The spread of insects may also create a positive climate change ‘feedback’ loop, as greenhouse gas emissions increase temperatures, creating the right environment for insect infestation and habitat destruction. It’s been estimated that the trees destroyed by an outbreak of mountain pine beetles in British Columbia, for example, could release nearly 1 billion megatons of carbon dioxide into the atmosphere – the equivalent of five years of emissions from Canada’s entire transport sector.
The Arctic is warming more swiftly than anywhere else on earth. As it does so, Arctic summers witness a growing retreat of regional sea ice year-on-year. In 2011, annual near-surface air temperatures over much of the Arctic Ocean were 1.5 degrees centigrade higher than the 1981 – 2010 baseline, while Arctic sea ice coverage fell to a low of 4.33 million square kilometres – 2.38 million square kilometres less than the 1979 – 2000 average.
Projections indicate that the Arctic could see its first ice-free summer within the next 25 to 40 years and, as it becomes less white, it will absorb more heat and reflect less away from earth. This is likely to increase the rate of warming globally in a process known as ‘Arctic amplification.’
The opening up of the Arctic presents new opportunities for energy extraction – and significant new risks. The environmental impact of an oil spill in this pristine environment would be incalculable .
While there is no conclusive evidence that climate change causes tropical storms, it is possible that climate change is increasing their severity. There appears, for example, to have been a poleward shift in the main Northern and Southern Hemisphere extra-tropical storm tracks.
The costliest hurricane to hit the US to date has been Katrina, which came ashore in 2005. The total economic loss caused by Katrina has been estimated to be as high as $250 billion, taking into account the damage, disrupted gas production and general impact on national economic growth. Around 300,000 homes in New Orleans were rendered uninhabitable and over 1,200 people were killed.

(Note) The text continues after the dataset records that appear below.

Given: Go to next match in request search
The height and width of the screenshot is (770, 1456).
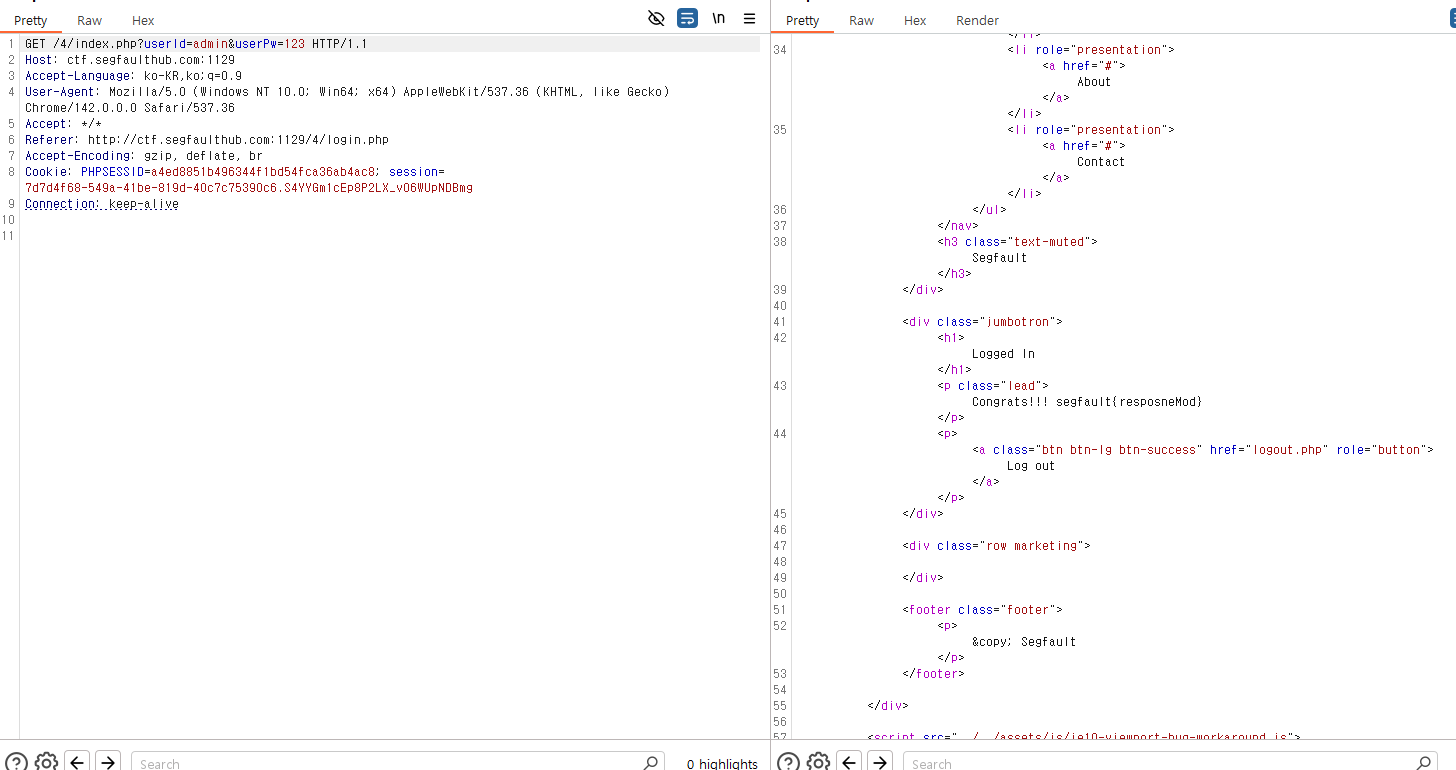Looking at the screenshot, I should [108, 762].
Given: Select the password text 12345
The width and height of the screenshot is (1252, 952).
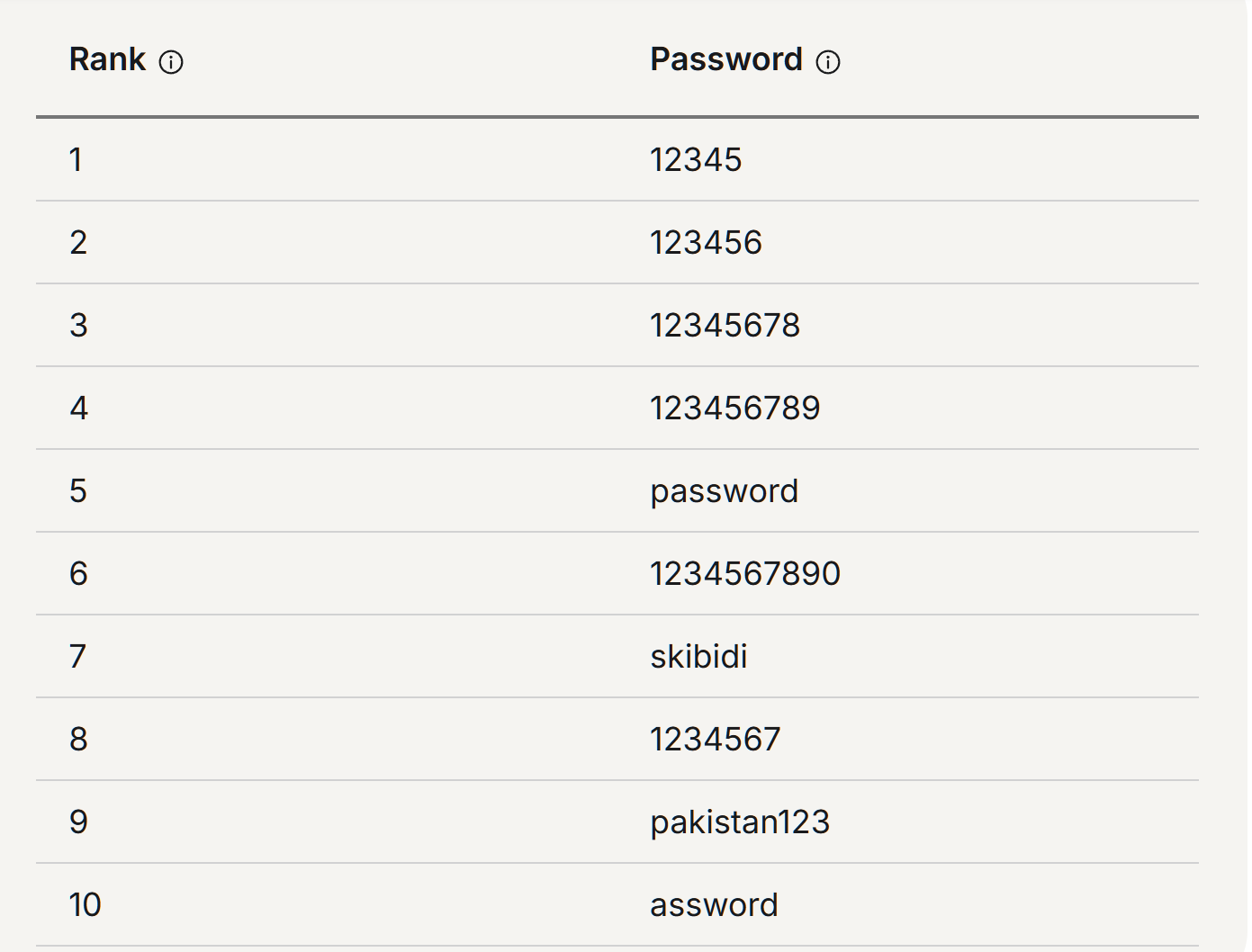Looking at the screenshot, I should (x=696, y=160).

Hurricanes and cyclones have been responsible for some of the highest death tolls of natural catastrophes ever in South East Asia. In 1970, the Bay of Bengal tropical cyclone killed 300,000 people while 130,000 died when a cyclone struck Myanmar.
Even ‘weakened’ hurricanes can cause major flooding and damage – Katrina had reduced in strength from a Cat 5 to a Cat 3 level hurricane by the time it made landfall. Up until 2011, of the top ten net claims at Lloyd’s for single events, four were due to hurricanes.
Attempts to ‘defuse’ hurricanes as they develop have so far proved unsuccessful. More recently, greater importance has been placed on developing better early-warning systems using real-time satellite imagery.
In November 2011, the Intergovernmental Panel on Climate Change published a report warning that the frequency of heatwaves will increase by a factor of 10 in most regions of the world if carbon dioxide and other gases continue to be produced at today’s levels.
A 2009 study by Kings College and the Met Office predicted that the number of heat-related deaths in cities like London will quadruple by 2080. Given that the British heatwave of 2003 is estimated to have killed at least 3,000 people and the Russian heatwave of 2010 led to over 55,500 deaths these predications have serious implications.
Helping societies adapt to climate change
Lloyd’s believes strongly that insurance has a vital role to play in helping businesses and communities adapt to the effects of climate change. We were a founding member of the ClimateWise initiative, which provides insurers with a framework to set out how they build climate change into their business operations.